Не могу не описать и (по-моему, уже не в первый раз мною поминаемое) некое совершенное в свое небесной почти простоте и честности меню в городе Братске 1978 года, где все продуктовые магазины сияли абсолютной чистотой, предлагая пораженному посетителю лишь гигантские торты ядовито-анилиновой сияющей окраски. Именно по сей причине как приезжий был я прикреплен к столовой местного лесопромышленного комплекса, куда и прибыл в кратковременную командировку. Первое блюдо в пустоватой столовой называлось — суп пустой, незаправленный, что прямо соответствовало действительности. Второе — рожки с колбасными обрезками (единственно вдохновляло, что у кого- то наличествует и сама колбаса, коли помянуты ее обрезки). И третье — в углу, на покрытом повытертой клеенкой столе значились майонезные баночки с желтоватой жидкостью, напоминая поликлиничную лабораторию с анализами тощей мочи пожилых, немощных обитателей местных окрестностей. Надпись значила: чай жидкий без сахара.
Во всем этом, конечно, по контрасту с нынешними временами тотального рекламного обмана и соблазна, поражала исключительная, почти исповедальная честность названий. Да, невозможно не помянуть и единственный на всю столовую ножик, просверленный в ручке и посредством проволоки крепившийся к длинному проводу, протянутому вдоль всего помещения, и перемещаемый по желанию едоков из одного конца в другой.
Так что, думается, ностальгические образы прошлого вряд ли насыщены подобного рода очаровательно-отталкивающими деталями. Да и вообще, заманчиво оказаться в пушкинскую эпоху, но предпочтительнее в родовитой дворянской петербуржской семье, а не крепостным у какой-нибудь Салтычихи. Да и в советские времена опять-таки прелестно оказаться в московской академической или артистической просторной семейной квартире, а отнюдь не лагерником среди заснеженных пространств Колымы или под надзором КГБ. Или в психушке. Все это понятно.
Не очень понятны самозабвенные (именно что само-забвенные, так как все вполне в пределах еще неотсохшей памяти) сирены, вроде Кургиняна, воспевающие прелести того времени перед лицом мало что помнящей, да и попросту не знающей о том молодежи.

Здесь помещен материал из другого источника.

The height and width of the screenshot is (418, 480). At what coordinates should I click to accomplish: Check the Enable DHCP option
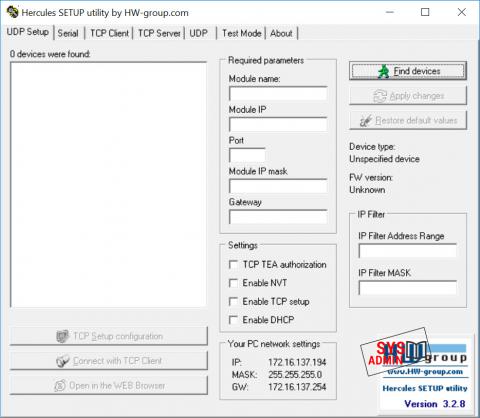tap(233, 320)
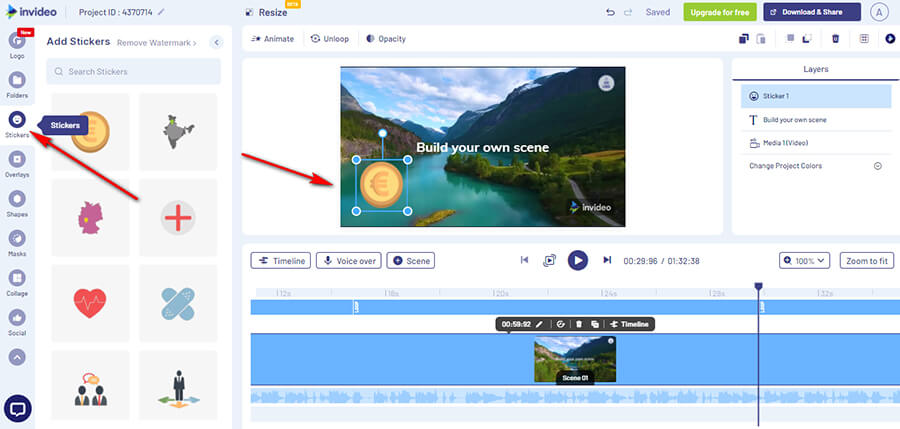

Основной аргумент в пользу преимущественной гуманности советского строя — это некий всеобщий пафос, особенно проявившийся в период великой войны. Ну так ведь неземной пафос и неземное единение было и у другого народа, покорившего всю Европу и с невероятной яростью противостоявшего почти всему, ополчившемуся на него, миру. Да, любовь и верность вождю была не меньшая. Вспоминается некое как бы работавшее во всех ситуациях позднее оправдание: простой и честный член коммунистической партии. Однако, если подумать и примериться, тот же аргумент, перенесенный на другую почву, звучит как-то странновато: честный и простой член фашистской партии.
И, естественно, надо понимать, что неоднократно поминаемые во всех диспутах как неотразимые аргументы бесплатное образование и медицина (кстати, сами по себе не подлежащие сомнению в их социальной полезности) подавались, так сказать, в комплексе со всем остальным. (Наподобие ныне уже и не припоминаемых комплексных продуктовых наборов, куда помимо необходимых и трудно добываемых масла, колбасы и пр. включались и абсолютно не нужные вам, скажем, какие- то крупы. Но выбирать не приходилось — все продавалось только в едином комплексе.)
То есть, повторимся, нужна элементарная осведомленность и социокультурная вменяемость. А там уж и выбирай, что тебе больше приглянется, особенно в виде шляпки или песенки. Кто против? Я — нет.